O presidente Luiz Inácio Lula da Silva vetou parte do projeto que previa reajuste salarial para carreiras da Câmara, do Senado e do Tribunal de Contas da União (TCU). A informação foi dada pelo Palácio do Planalto nesta terça-feira (dia 17).
Lula barrou a criação de licença compensatória com possibilidade de conversão em verbas pagas, resultando em valores que poderiam ultrapassar o teto constitucional do serviço público.
Dois projetos aprovados pela Câmara dos Deputados na semana passada previam reajustes salariais a servidores da Casa e do Senado em cerca de 9% neste ano, além de criar outras benesses aos servidores do Legislativo.
Lula sancionou o aumento para 2026, mas vetou o escalonamento de reajustes para os exercícios de 2027, 2028 e 2029. A justificativa do presidente é que a Lei de Responsabilidade Fiscal (LRF) veda a criação de despesas obrigatórias no fim do mandato que não possam ser cumprida integralmente dentro dele.
No caso da licença compensatória, os projetos previam a possibilidade de servidores ganharem uma folga a cada três dias trabalhados.

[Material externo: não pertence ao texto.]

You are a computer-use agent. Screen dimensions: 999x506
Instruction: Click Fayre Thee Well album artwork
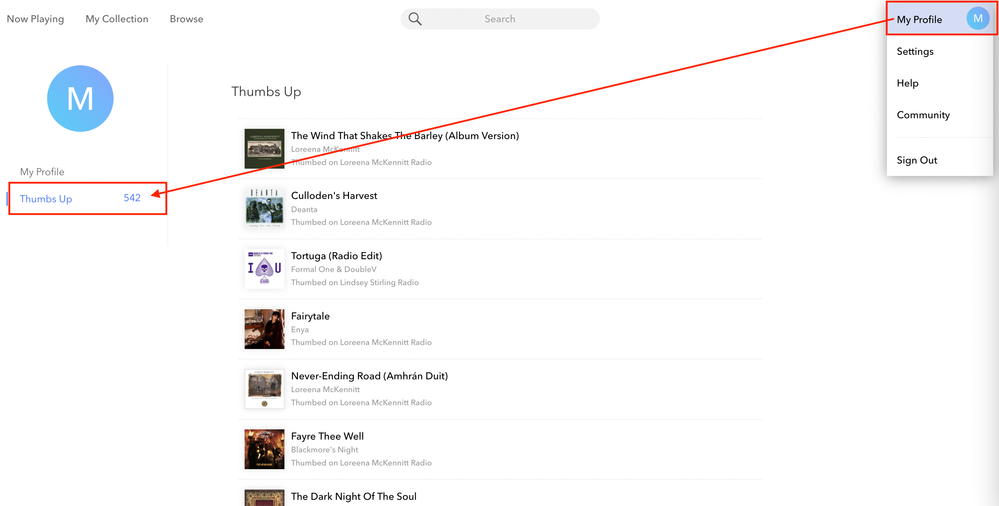pyautogui.click(x=264, y=449)
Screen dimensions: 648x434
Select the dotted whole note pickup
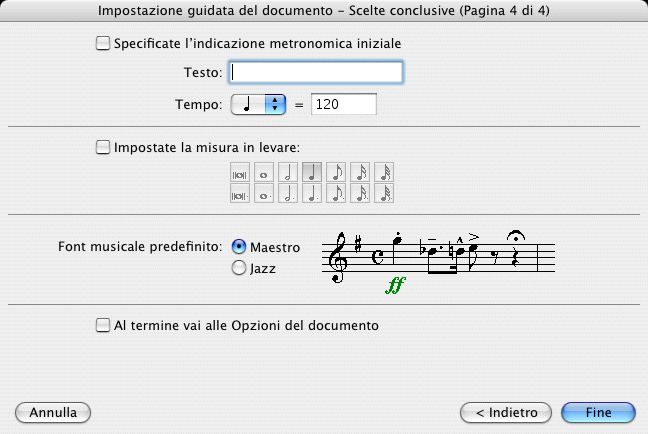point(264,193)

Esses dias, contudo, poderiam ser convertidos em pagamento em dinheiro e sem cobrança de Imposto de Renda, o que permite que se ultrapasse o teto constitucional do funcionalismo público, atualmente de R$ 46.366,19. Essa hipótese foi usada como justificativa para o veto presidencial.
As sanções e as razões dos vetos serão publicadas no Diário Oficial da União desta quarta-feira.
Foram vetados por Lula:
Trechos que autorizavam pagamentos retroativos de despesas continuadas, por afronta ao art. 169, § 1º, inciso II, da Constituição Federal;
Dispositivos que instituíam licença compensatória para funções comissionadas e de assessoramento, com possibilidade de conversão em indenização; Regras que previam forma de cálculo semestral para aposentadorias e pensões, por incompatibilidade com a Emenda Constitucional 103/2019.

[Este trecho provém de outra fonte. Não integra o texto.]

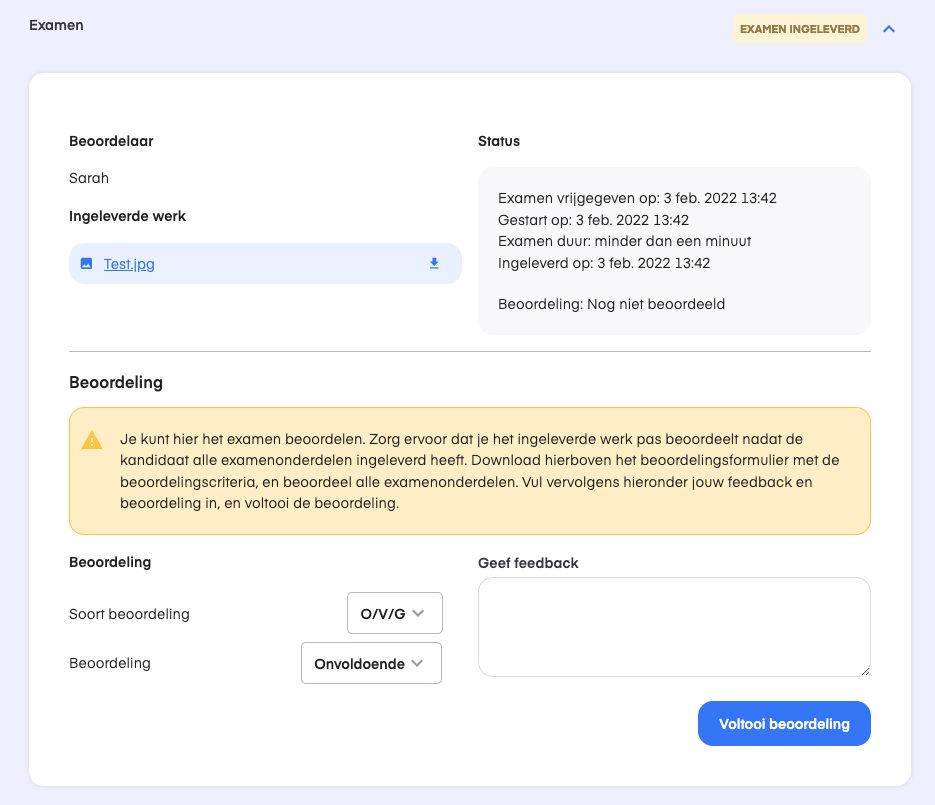This screenshot has width=935, height=805.
Task: Click the image file icon beside Test.jpg
Action: coord(86,264)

Por outro lado, Lula sancionou dispositivos que previam a substituição de gratificações pagas a servidores do Congresso, desde que não ultrapassem o teto remuneratório, o reconhecimento de carreiras no Legislativo como carreiras de Estado, e, no caso do TCU, a ampliação do número de cargos, a elevação dos níveis de funções de confiança e a exigência de nível superior para todos os cargos.